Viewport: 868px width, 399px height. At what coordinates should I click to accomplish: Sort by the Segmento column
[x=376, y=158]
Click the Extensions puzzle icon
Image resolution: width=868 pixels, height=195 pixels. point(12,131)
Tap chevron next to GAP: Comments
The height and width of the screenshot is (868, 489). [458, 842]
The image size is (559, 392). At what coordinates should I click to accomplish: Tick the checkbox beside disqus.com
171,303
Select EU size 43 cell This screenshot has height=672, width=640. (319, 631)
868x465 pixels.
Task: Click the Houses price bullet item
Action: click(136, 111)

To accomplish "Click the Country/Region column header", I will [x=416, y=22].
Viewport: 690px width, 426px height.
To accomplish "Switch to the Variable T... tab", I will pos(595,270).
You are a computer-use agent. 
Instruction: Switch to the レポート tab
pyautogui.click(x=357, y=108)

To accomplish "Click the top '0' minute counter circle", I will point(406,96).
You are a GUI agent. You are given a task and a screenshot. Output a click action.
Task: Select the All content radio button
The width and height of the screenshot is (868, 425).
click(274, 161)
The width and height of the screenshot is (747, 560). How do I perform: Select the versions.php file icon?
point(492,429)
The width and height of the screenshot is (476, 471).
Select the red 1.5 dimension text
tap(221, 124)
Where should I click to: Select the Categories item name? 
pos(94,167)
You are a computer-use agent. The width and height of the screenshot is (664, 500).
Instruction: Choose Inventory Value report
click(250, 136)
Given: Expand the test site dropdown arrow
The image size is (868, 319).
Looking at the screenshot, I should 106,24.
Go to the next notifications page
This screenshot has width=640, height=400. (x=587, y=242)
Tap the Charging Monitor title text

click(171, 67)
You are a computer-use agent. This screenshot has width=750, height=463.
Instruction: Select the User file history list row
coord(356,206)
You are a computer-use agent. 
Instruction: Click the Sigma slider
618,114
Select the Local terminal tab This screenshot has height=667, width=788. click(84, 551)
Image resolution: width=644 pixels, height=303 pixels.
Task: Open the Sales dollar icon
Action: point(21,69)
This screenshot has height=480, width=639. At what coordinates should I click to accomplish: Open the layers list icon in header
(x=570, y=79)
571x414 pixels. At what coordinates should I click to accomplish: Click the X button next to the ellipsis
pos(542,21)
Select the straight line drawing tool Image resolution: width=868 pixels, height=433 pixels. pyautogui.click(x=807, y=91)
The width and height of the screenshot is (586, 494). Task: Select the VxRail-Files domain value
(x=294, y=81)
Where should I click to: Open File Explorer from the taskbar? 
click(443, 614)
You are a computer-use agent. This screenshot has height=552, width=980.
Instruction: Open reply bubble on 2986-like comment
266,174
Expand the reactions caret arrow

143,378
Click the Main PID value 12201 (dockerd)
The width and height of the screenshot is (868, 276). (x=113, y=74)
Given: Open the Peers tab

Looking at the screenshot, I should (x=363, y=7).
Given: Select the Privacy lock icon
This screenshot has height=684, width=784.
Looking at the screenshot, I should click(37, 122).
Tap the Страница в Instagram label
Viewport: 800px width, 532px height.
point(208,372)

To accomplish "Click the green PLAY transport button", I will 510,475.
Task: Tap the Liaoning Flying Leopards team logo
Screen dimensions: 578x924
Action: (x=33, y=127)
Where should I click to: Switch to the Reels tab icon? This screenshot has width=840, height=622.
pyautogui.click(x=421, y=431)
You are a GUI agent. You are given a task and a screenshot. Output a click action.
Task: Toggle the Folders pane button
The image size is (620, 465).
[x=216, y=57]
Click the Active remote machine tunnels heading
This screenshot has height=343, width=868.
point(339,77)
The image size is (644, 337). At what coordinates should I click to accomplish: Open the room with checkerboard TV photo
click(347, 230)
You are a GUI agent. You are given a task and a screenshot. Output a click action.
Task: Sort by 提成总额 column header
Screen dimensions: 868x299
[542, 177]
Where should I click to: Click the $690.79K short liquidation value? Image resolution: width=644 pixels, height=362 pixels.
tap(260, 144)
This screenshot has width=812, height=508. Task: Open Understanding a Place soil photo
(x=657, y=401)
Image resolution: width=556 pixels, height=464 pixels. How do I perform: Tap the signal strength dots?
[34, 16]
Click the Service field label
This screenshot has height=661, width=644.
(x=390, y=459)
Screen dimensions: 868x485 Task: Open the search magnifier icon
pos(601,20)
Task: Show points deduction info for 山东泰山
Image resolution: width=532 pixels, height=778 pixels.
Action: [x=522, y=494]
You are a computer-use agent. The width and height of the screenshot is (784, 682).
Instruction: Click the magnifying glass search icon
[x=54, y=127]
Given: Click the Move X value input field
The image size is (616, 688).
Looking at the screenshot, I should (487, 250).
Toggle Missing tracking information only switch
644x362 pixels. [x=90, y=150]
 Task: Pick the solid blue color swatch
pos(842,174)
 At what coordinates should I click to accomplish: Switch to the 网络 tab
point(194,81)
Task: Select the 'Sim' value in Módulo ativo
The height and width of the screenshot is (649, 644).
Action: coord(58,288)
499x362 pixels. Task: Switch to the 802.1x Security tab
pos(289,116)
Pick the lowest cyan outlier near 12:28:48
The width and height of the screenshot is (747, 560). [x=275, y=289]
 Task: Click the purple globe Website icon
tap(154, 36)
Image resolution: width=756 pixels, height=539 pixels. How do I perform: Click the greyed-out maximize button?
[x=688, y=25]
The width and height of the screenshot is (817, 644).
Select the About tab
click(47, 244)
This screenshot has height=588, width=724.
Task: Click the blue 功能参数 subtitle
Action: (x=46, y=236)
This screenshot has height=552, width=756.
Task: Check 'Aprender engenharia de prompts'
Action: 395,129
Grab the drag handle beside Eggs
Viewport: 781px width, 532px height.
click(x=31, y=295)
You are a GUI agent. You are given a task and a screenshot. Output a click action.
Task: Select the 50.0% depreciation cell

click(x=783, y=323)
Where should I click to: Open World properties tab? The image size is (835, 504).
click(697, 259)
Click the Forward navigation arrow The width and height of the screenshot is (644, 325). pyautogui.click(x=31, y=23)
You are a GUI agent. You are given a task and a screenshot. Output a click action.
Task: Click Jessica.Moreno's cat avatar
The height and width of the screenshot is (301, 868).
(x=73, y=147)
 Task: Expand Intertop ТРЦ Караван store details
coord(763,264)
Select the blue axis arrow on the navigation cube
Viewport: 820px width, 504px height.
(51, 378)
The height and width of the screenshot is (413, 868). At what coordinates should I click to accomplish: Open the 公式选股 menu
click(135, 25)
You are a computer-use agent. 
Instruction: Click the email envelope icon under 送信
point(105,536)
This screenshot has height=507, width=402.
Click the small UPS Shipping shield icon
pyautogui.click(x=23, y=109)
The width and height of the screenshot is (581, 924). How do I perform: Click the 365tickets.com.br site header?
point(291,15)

**ABOUT THIS EXERCISE**
All of the entries should be written out again exactly.

**EXERCISE OUTPUT**
Viewport: 868px width, 399px height. At what coordinates should I click to accomplish: Sort by the Segmento column
[x=376, y=158]
Click the Extensions puzzle icon
Image resolution: width=868 pixels, height=195 pixels. point(12,131)
Tap chevron next to GAP: Comments
The height and width of the screenshot is (868, 489). [458, 842]
The image size is (559, 392). At what coordinates should I click to accomplish: Tick the checkbox beside disqus.com
171,303
Select EU size 43 cell This screenshot has height=672, width=640. (319, 631)
868x465 pixels.
Task: Click the Houses price bullet item
Action: click(136, 111)

To accomplish "Click the Country/Region column header", I will [x=416, y=22].
Viewport: 690px width, 426px height.
To accomplish "Switch to the Variable T... tab", I will pos(595,270).
You are a computer-use agent. 
Instruction: Switch to the レポート tab
pyautogui.click(x=357, y=108)

To accomplish "Click the top '0' minute counter circle", I will point(406,96).
You are a GUI agent. You are given a task and a screenshot. Output a click action.
Task: Select the All content radio button
The width and height of the screenshot is (868, 425).
click(274, 161)
The width and height of the screenshot is (747, 560). How do I perform: Select the versions.php file icon?
point(492,429)
The width and height of the screenshot is (476, 471).
Select the red 1.5 dimension text
tap(221, 124)
Where should I click to: Select the Categories item name? 
pos(94,167)
You are a computer-use agent. The width and height of the screenshot is (664, 500).
Instruction: Choose Inventory Value report
click(250, 136)
Given: Expand the test site dropdown arrow
The image size is (868, 319).
Looking at the screenshot, I should 106,24.
Go to the next notifications page
This screenshot has width=640, height=400. (x=587, y=242)
Tap the Charging Monitor title text

click(171, 67)
You are a computer-use agent. This screenshot has width=750, height=463.
Instruction: Select the User file history list row
coord(356,206)
You are a computer-use agent. 
Instruction: Click the Sigma slider
618,114
Select the Local terminal tab This screenshot has height=667, width=788. click(84, 551)
Image resolution: width=644 pixels, height=303 pixels.
Task: Open the Sales dollar icon
Action: point(21,69)
This screenshot has height=480, width=639. At what coordinates should I click to accomplish: Open the layers list icon in header
(x=570, y=79)
571x414 pixels. At what coordinates should I click to accomplish: Click the X button next to the ellipsis
pos(542,21)
Select the straight line drawing tool Image resolution: width=868 pixels, height=433 pixels. pyautogui.click(x=807, y=91)
The width and height of the screenshot is (586, 494). Task: Select the VxRail-Files domain value
(x=294, y=81)
Where should I click to: Open File Explorer from the taskbar? 
click(443, 614)
You are a computer-use agent. This screenshot has height=552, width=980.
Instruction: Open reply bubble on 2986-like comment
266,174
Expand the reactions caret arrow

143,378
Click the Main PID value 12201 (dockerd)
The width and height of the screenshot is (868, 276). (x=113, y=74)
Given: Open the Peers tab

Looking at the screenshot, I should (x=363, y=7).
Given: Select the Privacy lock icon
This screenshot has height=684, width=784.
Looking at the screenshot, I should click(37, 122).
Tap the Страница в Instagram label
Viewport: 800px width, 532px height.
point(208,372)

To accomplish "Click the green PLAY transport button", I will 510,475.
Task: Tap the Liaoning Flying Leopards team logo
Screen dimensions: 578x924
Action: (x=33, y=127)
Where should I click to: Switch to the Reels tab icon? This screenshot has width=840, height=622.
pyautogui.click(x=421, y=431)
You are a GUI agent. You are given a task and a screenshot. Output a click action.
Task: Toggle the Folders pane button
The image size is (620, 465).
[x=216, y=57]
Click the Active remote machine tunnels heading
This screenshot has height=343, width=868.
point(339,77)
The image size is (644, 337). At what coordinates should I click to accomplish: Open the room with checkerboard TV photo
click(347, 230)
You are a GUI agent. You are given a task and a screenshot. Output a click action.
Task: Sort by 提成总额 column header
Screen dimensions: 868x299
[542, 177]
Where should I click to: Click the $690.79K short liquidation value? Image resolution: width=644 pixels, height=362 pixels.
tap(260, 144)
This screenshot has width=812, height=508. Task: Open Understanding a Place soil photo
(x=657, y=401)
Image resolution: width=556 pixels, height=464 pixels. How do I perform: Tap the signal strength dots?
[34, 16]
Click the Service field label
This screenshot has height=661, width=644.
(x=390, y=459)
Screen dimensions: 868x485 Task: Open the search magnifier icon
pos(601,20)
Task: Show points deduction info for 山东泰山
Image resolution: width=532 pixels, height=778 pixels.
Action: [x=522, y=494]
You are a computer-use agent. The width and height of the screenshot is (784, 682).
Instruction: Click the magnifying glass search icon
[x=54, y=127]
Given: Click the Move X value input field
The image size is (616, 688).
Looking at the screenshot, I should (487, 250).
Toggle Missing tracking information only switch
644x362 pixels. [x=90, y=150]
 Task: Pick the solid blue color swatch
pos(842,174)
 At what coordinates should I click to accomplish: Switch to the 网络 tab
point(194,81)
Task: Select the 'Sim' value in Módulo ativo
The height and width of the screenshot is (649, 644).
Action: coord(58,288)
499x362 pixels. Task: Switch to the 802.1x Security tab
pos(289,116)
Pick the lowest cyan outlier near 12:28:48
The width and height of the screenshot is (747, 560). [x=275, y=289]
 Task: Click the purple globe Website icon
tap(154, 36)
Image resolution: width=756 pixels, height=539 pixels. How do I perform: Click the greyed-out maximize button?
[x=688, y=25]
The width and height of the screenshot is (817, 644).
Select the About tab
click(47, 244)
This screenshot has height=588, width=724.
Task: Click the blue 功能参数 subtitle
Action: (x=46, y=236)
This screenshot has height=552, width=756.
Task: Check 'Aprender engenharia de prompts'
Action: 395,129
Grab the drag handle beside Eggs
Viewport: 781px width, 532px height.
click(x=31, y=295)
You are a GUI agent. You are given a task and a screenshot. Output a click action.
Task: Select the 50.0% depreciation cell

click(x=783, y=323)
Where should I click to: Open World properties tab? The image size is (835, 504).
click(697, 259)
Click the Forward navigation arrow The width and height of the screenshot is (644, 325). pyautogui.click(x=31, y=23)
You are a GUI agent. You are given a task and a screenshot. Output a click action.
Task: Click Jessica.Moreno's cat avatar
The height and width of the screenshot is (301, 868).
(x=73, y=147)
 Task: Expand Intertop ТРЦ Караван store details
coord(763,264)
Select the blue axis arrow on the navigation cube
Viewport: 820px width, 504px height.
(51, 378)
The height and width of the screenshot is (413, 868). At what coordinates should I click to accomplish: Open the 公式选股 menu
click(135, 25)
You are a computer-use agent. 
Instruction: Click the email envelope icon under 送信
point(105,536)
This screenshot has height=507, width=402.
Click the small UPS Shipping shield icon
pyautogui.click(x=23, y=109)
The width and height of the screenshot is (581, 924). How do I perform: Click the 365tickets.com.br site header?
point(291,15)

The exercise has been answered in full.